**What you have to do**.
Rename "time range" to "time window" in the items from the line with "The height and" through the line with "Looking at the screenshot, I should 126,798.", changing nothing else. Return only those lines, without the pictures.

## BEGIN Data provided

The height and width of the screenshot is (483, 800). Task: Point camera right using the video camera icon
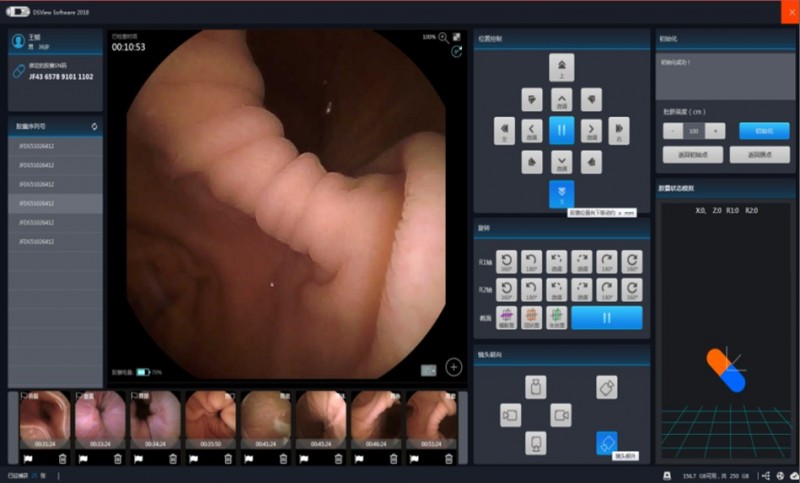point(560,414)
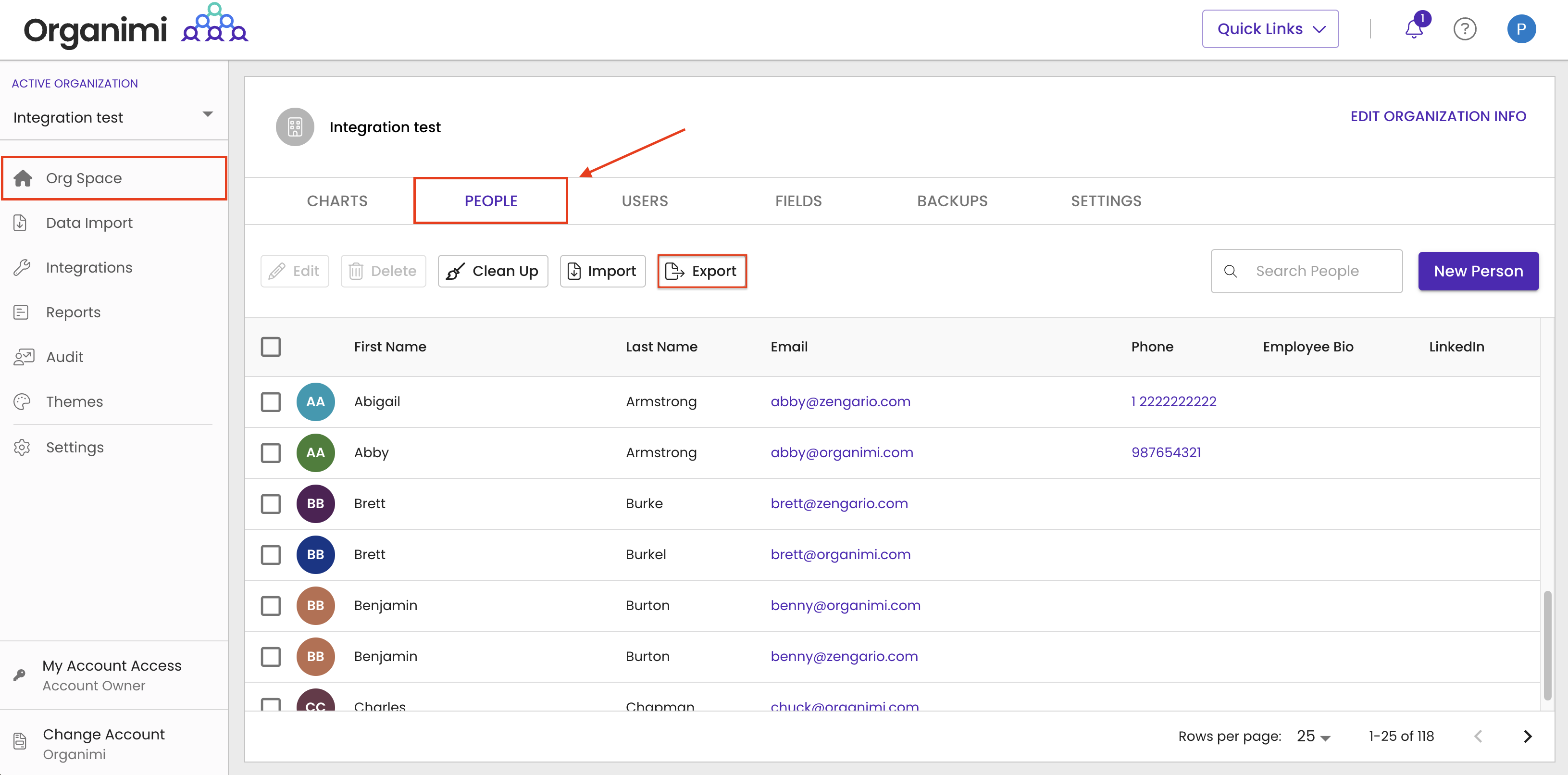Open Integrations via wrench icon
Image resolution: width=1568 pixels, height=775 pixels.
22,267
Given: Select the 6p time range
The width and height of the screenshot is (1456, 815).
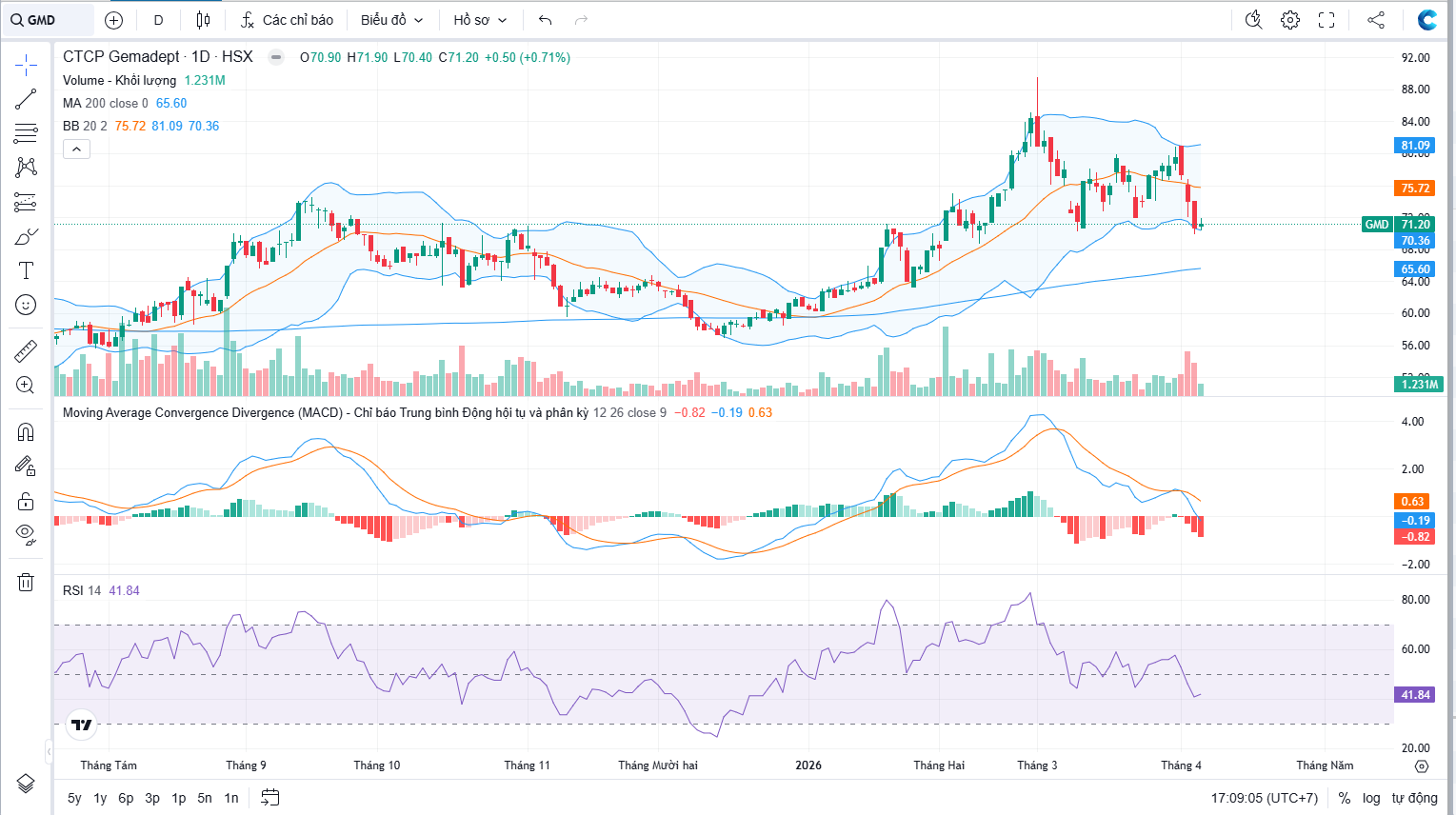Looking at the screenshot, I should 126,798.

## END Data provided
## BEGIN Data provided

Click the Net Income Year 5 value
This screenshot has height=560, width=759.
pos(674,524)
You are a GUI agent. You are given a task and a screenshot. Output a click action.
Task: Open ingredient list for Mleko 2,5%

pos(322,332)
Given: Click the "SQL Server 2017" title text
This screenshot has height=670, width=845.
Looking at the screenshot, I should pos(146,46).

## END Data provided

**Full response**.
The height and width of the screenshot is (483, 800). Task: Point camera right using the video camera icon
point(560,414)
Open Integrations via wrench icon
Image resolution: width=1568 pixels, height=775 pixels.
22,267
Given: Select the 6p time window
The width and height of the screenshot is (1456, 815).
Looking at the screenshot, I should 126,798.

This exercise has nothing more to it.